By Charles Sercombe
A Hamtramck landmark building is about to go through a major change.
Recently, Huntington Bank announced that it was moving out of its location at Jos. Campau and Holbrook, and relocating to the Hamtramck Town Center – in the former Payless shoe store.
The Review reached out to a corporate representative for comment but never heard back.
But sources in the bank told The Review that the building is too big, and the energy costs are too costly.
“We don’t use the upstairs, and we can’t afford the maintenance,” said a source, who did not have the authority to speak to the media.
Another issue was that parking is in the rear of the building, and patrons were complaining about having to walk from the lot to the front door, which faces Jos. Campau Ave.
The new location will have an ATM inside and outside the bank. It will open on Aug. 14. There will no longer be a drive-up window, but there will be a drive-up ATM in the parking lot.

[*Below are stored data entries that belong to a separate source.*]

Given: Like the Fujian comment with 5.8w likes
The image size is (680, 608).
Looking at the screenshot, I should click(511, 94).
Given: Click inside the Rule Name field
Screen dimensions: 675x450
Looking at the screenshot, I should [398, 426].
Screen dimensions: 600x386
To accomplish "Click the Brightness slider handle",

The real estate company, Cushman & Wakefield, out of Southfield, is handling the sale. The property has not been listed yet, and there was no information about the building available.

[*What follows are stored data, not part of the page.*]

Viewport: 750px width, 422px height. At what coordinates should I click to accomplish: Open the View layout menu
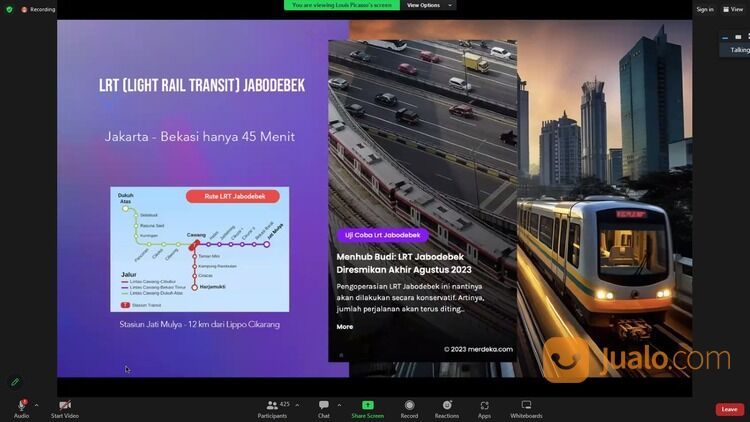(x=734, y=9)
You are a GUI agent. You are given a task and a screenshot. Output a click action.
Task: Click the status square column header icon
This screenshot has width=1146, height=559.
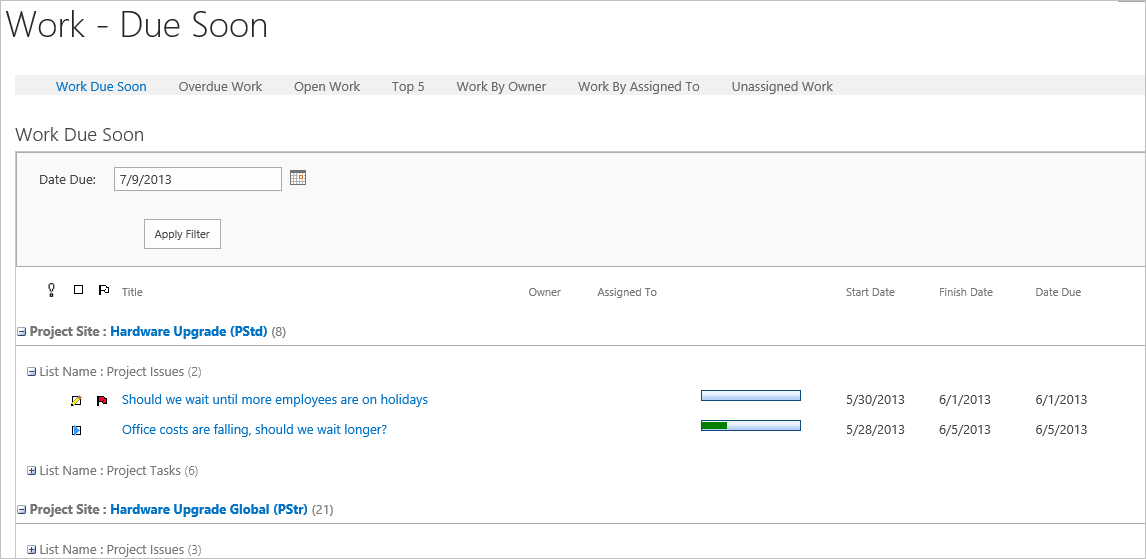point(78,291)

The local agent handling the sale of the building, Jarrod Champin, said there is a pending sale, but he couldn’t disclose details, other than to note that the building is about 16,000 square feet.
The owner of the building, which Champin could not identify, lives in California.
The building has been a bank, in one name or another, virtually since it was built in 1918, and was originally home to Merchants National Bank.
The bank was long-known as Liberty State Bank.
All three of Hamtramck’s longtime bank branches have undergone numerous ownership and name changes since the 1990s.
We asked Hamtramck’s historian, and director of the Hamtramck Museum, Greg Kowalski to elaborate on the history of the building.
“The bank did not survive the Great Depression, and in the early 1930s the building, which had been converted to the North End General Market grocery store, was completely remodeled when Liberty State bank opened there in 1936,” Kowalski said in an email to The Review.
“Liberty State Bank was founded in 1918 by Joseph Chronowski in a building at the corner of Jos. Campau and Norwalk. This site and the adjoining building were owned by the Chronowski family.
“The ‘JC’ initials can still be seen in the ornate carving above the main door of what is now the Polish Art Center. Liberty State Bank thrived and needed more space.
“Joseph Chronowski died in 1958 at age 78.”